Try it:
Only the lines from the line that contains "Image resolution: width=1024" through the final line of the entries below belong in your answer, copied exactly and without pictures.
BEGIN Entries shown
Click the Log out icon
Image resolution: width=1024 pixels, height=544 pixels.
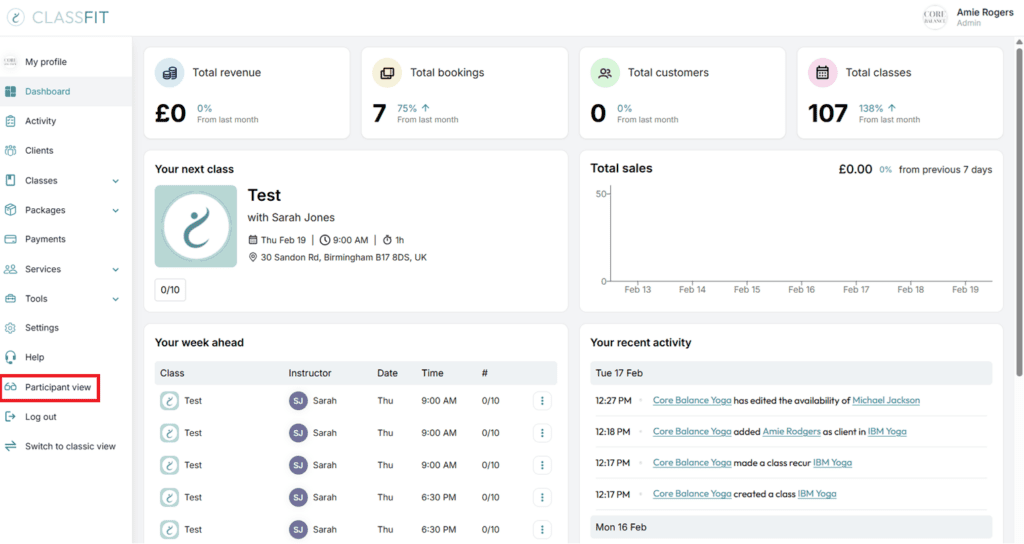[11, 417]
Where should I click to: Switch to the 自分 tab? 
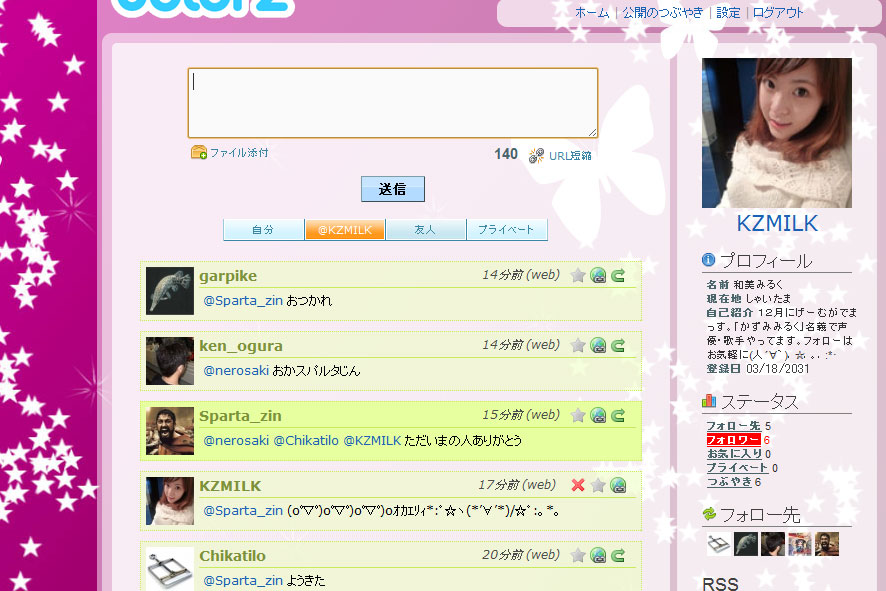click(264, 230)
END Entries shown
Written solution:
Image resolution: width=1024 pixels, height=544 pixels.
[11, 417]
Where should I click to: Switch to the 自分 tab? 
click(264, 230)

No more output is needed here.